## Dataset entries
####
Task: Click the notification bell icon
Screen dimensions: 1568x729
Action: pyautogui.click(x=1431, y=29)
####
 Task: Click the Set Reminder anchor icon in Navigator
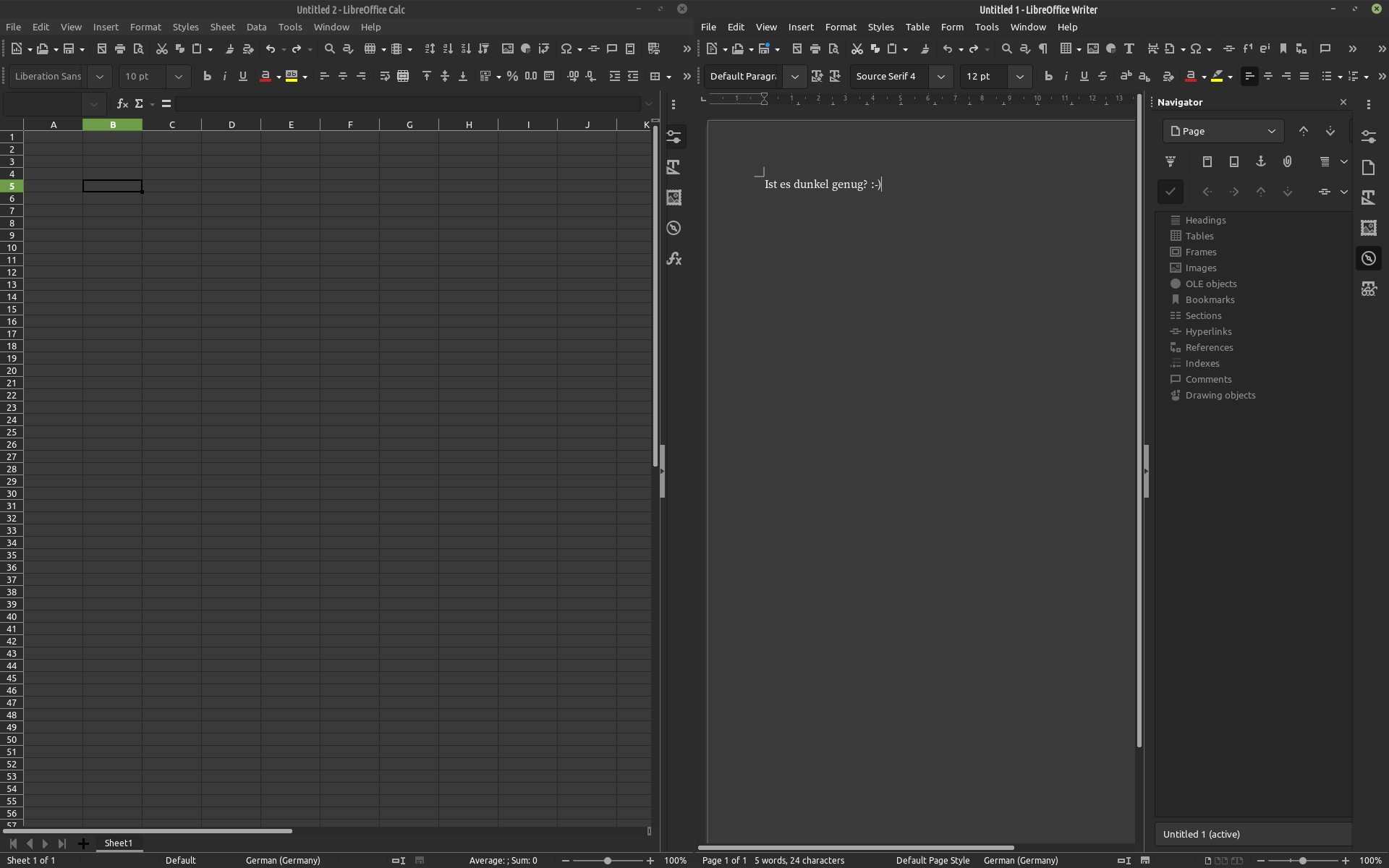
####
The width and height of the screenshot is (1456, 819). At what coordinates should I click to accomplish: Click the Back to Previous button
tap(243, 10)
####
## Problem requirements
What lines in the data above contain the word "Task"? Show them all.

## Response area
Task: Click the notification bell icon
 Task: Click the Set Reminder anchor icon in Navigator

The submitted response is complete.